The next three books are ones that I DID finish!! 
 
This book was amazing, but I had to put it down several times because it is heartbreaking. 
 
From Amazon:
Orphaned while onboard ship from Ireland, seven-year-old Lavinia arrives on the steps of a tobacco plantation where she is to live and work with the slaves of the kitchen house. Under the care of Belle, the master's illegitimate daughter, Lavinia becomes deeply bonded to her adopted family, though she is set apart from them by her white skin.

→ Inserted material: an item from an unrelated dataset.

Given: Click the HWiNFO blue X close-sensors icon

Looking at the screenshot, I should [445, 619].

Eventually, Lavinia is accepted into the world of the big house, where the master is absent and the mistress battles opium addiction. Lavinia finds herself perilously straddling two very different worlds. When she is forced to make a choice, loyalties are brought into question, dangerous truths are laid bare, and lives are put at risk. 
 
I can't say much more than the review...I found that Lavinia saw people for who they where, not by their color or status and that was her downfall and she desperately tries to make things right in such a wrong place.
 
I did not go see the movie "12 Years a Slave." I have a hard time with such stories. I shared this with my mom and she told me she too, has a hard time with the same subject but went on to tell me,  "I tell myself people lived through years of that treatment. I think I can watch 2 hours of a movie that tells their story."

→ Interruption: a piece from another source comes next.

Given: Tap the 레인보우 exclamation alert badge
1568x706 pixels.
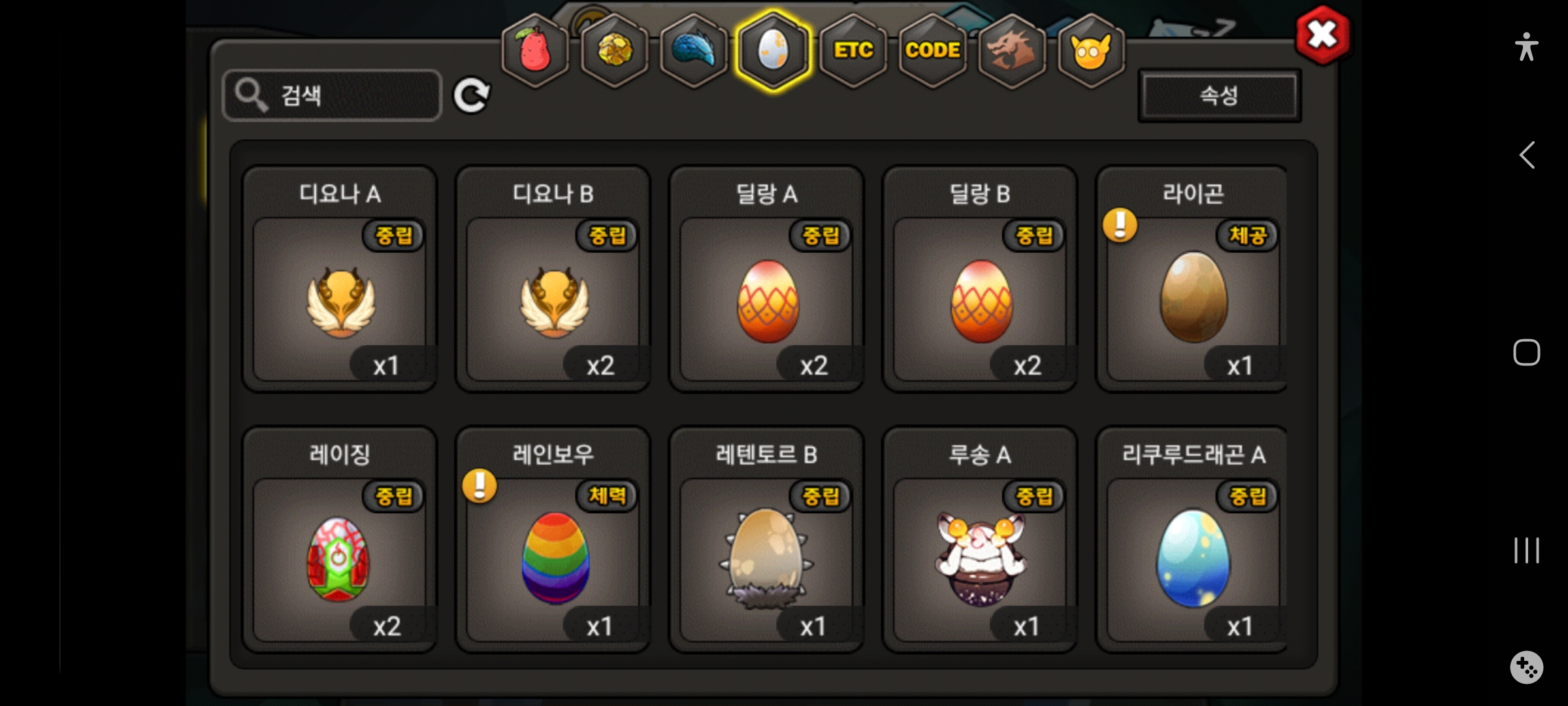Looking at the screenshot, I should point(480,486).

Makes such amazing sense to me and that it why I read and finished my first book on slavery.
 
 
This is a great book!! Don't let the cover fool you!! When I first started reading the book, I thought, this is going to be your typical bad marriage trying to stay together. Oh so not true!! One of the best parts in the book is the epilogue. It tells even further what happens with the characters...SO clever!!
 
From Amazon:
 Cecilia Fitzpatrick lives to be perfect: a perfect marriage, three perfect daughters, and a perfectly organized life. Then she finds a letter from her husband, John-Paul, to be opened only in the event of his death. She opens it anyway, and everything she believed is thrown into doubt. Meanwhile, Tess O'Leary's husband, Will, and her cousin and best friend, Felicity, confess they've fallen in love, so Tess takes her young son, Liam, and goes to Sydney to live with her mother. There she meets up with an old boyfriend, Connor Whitby, while enrolling Liam in St. Angela's Primary School, where Cecilia is the star mother. Rachel Crowley, the school secretary, believes that Connor, St. Angela's PE teacher, is the man who, nearly three decades before, got away with murdering her daughter—a daughter for whom she is still grieving.
 
I do love a Stephen King novel, but had waited on reading this for some time. Decided to give it a read due to needing a book that I really didn't have to think about!
 
From Amazon:
Set in a small-town North Carolina amusement park in 1973, Joyland tells the story of the summer in which college student Devin Jones comes to work as a carny and confronts the legacy of a vicious murder, the fate of a dying child, and the ways both will change his life forever.

This is not your "typical" Stephen King book. It isn't a scary horror story and it doesn't get "weird" at the end. The first 150 pages is building the background and at times it took forever!!! There are things that King spends time on, that really didn't help more the story along and weren't relevant towards the story. About 150-170  pages in, we meet Mike and Annie and then the story did get a bit more interesting. I did hang in there and read the entire book, just because I wanted to know who the killer was...that's why you read a mystery!!

Well...now I am off to figure out what will be my next read!!